§ **To be done**
Return each of the following items unchanged, line for line.

§ **Dataset excerpts**
= = = = =
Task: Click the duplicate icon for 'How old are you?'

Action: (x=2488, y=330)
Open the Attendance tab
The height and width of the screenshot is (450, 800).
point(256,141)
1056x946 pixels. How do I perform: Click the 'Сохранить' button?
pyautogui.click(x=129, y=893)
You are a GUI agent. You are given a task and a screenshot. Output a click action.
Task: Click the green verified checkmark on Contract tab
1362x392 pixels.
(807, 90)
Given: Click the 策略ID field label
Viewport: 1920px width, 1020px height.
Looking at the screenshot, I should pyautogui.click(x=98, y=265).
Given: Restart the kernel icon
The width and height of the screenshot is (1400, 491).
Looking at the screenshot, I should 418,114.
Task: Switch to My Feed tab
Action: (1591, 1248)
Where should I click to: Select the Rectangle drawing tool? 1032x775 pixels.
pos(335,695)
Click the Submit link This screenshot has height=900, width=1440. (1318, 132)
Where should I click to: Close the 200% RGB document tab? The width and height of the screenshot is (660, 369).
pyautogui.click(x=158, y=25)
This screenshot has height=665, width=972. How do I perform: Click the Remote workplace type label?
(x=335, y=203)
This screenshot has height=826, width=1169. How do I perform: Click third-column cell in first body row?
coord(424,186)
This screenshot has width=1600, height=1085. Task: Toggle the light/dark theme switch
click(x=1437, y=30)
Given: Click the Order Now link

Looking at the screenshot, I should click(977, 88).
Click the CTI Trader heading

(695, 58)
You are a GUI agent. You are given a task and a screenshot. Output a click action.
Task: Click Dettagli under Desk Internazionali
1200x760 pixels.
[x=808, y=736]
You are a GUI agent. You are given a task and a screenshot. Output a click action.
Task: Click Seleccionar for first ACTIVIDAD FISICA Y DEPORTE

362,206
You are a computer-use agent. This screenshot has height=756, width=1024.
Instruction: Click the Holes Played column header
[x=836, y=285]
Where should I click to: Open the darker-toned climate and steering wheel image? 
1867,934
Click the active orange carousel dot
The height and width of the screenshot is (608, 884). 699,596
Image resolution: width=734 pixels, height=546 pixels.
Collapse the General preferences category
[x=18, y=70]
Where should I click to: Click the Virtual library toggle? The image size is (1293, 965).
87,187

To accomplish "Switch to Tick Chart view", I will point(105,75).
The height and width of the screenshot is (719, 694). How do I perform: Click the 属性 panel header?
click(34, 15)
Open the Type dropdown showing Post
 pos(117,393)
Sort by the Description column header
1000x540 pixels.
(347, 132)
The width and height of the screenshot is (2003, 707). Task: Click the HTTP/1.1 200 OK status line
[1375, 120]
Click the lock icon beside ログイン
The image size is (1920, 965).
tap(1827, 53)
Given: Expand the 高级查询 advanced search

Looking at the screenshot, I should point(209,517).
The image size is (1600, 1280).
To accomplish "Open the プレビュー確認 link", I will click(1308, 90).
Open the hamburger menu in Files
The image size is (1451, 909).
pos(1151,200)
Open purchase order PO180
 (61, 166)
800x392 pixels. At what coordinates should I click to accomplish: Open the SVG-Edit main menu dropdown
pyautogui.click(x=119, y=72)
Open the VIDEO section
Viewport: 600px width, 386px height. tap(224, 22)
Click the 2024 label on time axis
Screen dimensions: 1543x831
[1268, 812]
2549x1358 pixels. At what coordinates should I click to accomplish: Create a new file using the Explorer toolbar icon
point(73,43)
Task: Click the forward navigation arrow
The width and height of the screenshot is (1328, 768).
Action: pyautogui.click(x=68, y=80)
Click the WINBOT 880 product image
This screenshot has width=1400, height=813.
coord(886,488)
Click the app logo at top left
= = = = =
§ **Exercise result**
Task: Click the duplicate icon for 'How old are you?'

Action: (x=2488, y=330)
Open the Attendance tab
The height and width of the screenshot is (450, 800).
point(256,141)
1056x946 pixels. How do I perform: Click the 'Сохранить' button?
pyautogui.click(x=129, y=893)
You are a GUI agent. You are given a task and a screenshot. Output a click action.
Task: Click the green verified checkmark on Contract tab
1362x392 pixels.
(807, 90)
Given: Click the 策略ID field label
Viewport: 1920px width, 1020px height.
Looking at the screenshot, I should pyautogui.click(x=98, y=265).
Given: Restart the kernel icon
The width and height of the screenshot is (1400, 491).
Looking at the screenshot, I should 418,114.
Task: Switch to My Feed tab
Action: (1591, 1248)
Where should I click to: Select the Rectangle drawing tool? 1032x775 pixels.
pos(335,695)
Click the Submit link This screenshot has height=900, width=1440. (1318, 132)
Where should I click to: Close the 200% RGB document tab? The width and height of the screenshot is (660, 369).
pyautogui.click(x=158, y=25)
This screenshot has height=665, width=972. How do I perform: Click the Remote workplace type label?
(x=335, y=203)
This screenshot has height=826, width=1169. How do I perform: Click third-column cell in first body row?
coord(424,186)
This screenshot has width=1600, height=1085. Task: Toggle the light/dark theme switch
click(x=1437, y=30)
Given: Click the Order Now link

Looking at the screenshot, I should click(977, 88).
Click the CTI Trader heading

(695, 58)
You are a GUI agent. You are given a task and a screenshot. Output a click action.
Task: Click Dettagli under Desk Internazionali
1200x760 pixels.
[x=808, y=736]
You are a GUI agent. You are given a task and a screenshot. Output a click action.
Task: Click Seleccionar for first ACTIVIDAD FISICA Y DEPORTE

362,206
You are a computer-use agent. This screenshot has height=756, width=1024.
Instruction: Click the Holes Played column header
[x=836, y=285]
Where should I click to: Open the darker-toned climate and steering wheel image? 
1867,934
Click the active orange carousel dot
The height and width of the screenshot is (608, 884). 699,596
Image resolution: width=734 pixels, height=546 pixels.
Collapse the General preferences category
[x=18, y=70]
Where should I click to: Click the Virtual library toggle? The image size is (1293, 965).
87,187

To accomplish "Switch to Tick Chart view", I will point(105,75).
The height and width of the screenshot is (719, 694). How do I perform: Click the 属性 panel header?
click(34, 15)
Open the Type dropdown showing Post
 pos(117,393)
Sort by the Description column header
1000x540 pixels.
(347, 132)
The width and height of the screenshot is (2003, 707). Task: Click the HTTP/1.1 200 OK status line
[1375, 120]
Click the lock icon beside ログイン
The image size is (1920, 965).
tap(1827, 53)
Given: Expand the 高级查询 advanced search

Looking at the screenshot, I should point(209,517).
The image size is (1600, 1280).
To accomplish "Open the プレビュー確認 link", I will click(1308, 90).
Open the hamburger menu in Files
The image size is (1451, 909).
pos(1151,200)
Open purchase order PO180
 (61, 166)
800x392 pixels. At what coordinates should I click to accomplish: Open the SVG-Edit main menu dropdown
pyautogui.click(x=119, y=72)
Open the VIDEO section
Viewport: 600px width, 386px height. tap(224, 22)
Click the 2024 label on time axis
Screen dimensions: 1543x831
[1268, 812]
2549x1358 pixels. At what coordinates should I click to accomplish: Create a new file using the Explorer toolbar icon
point(73,43)
Task: Click the forward navigation arrow
The width and height of the screenshot is (1328, 768).
Action: pyautogui.click(x=68, y=80)
Click the WINBOT 880 product image
This screenshot has width=1400, height=813.
coord(886,488)
Click the app logo at top left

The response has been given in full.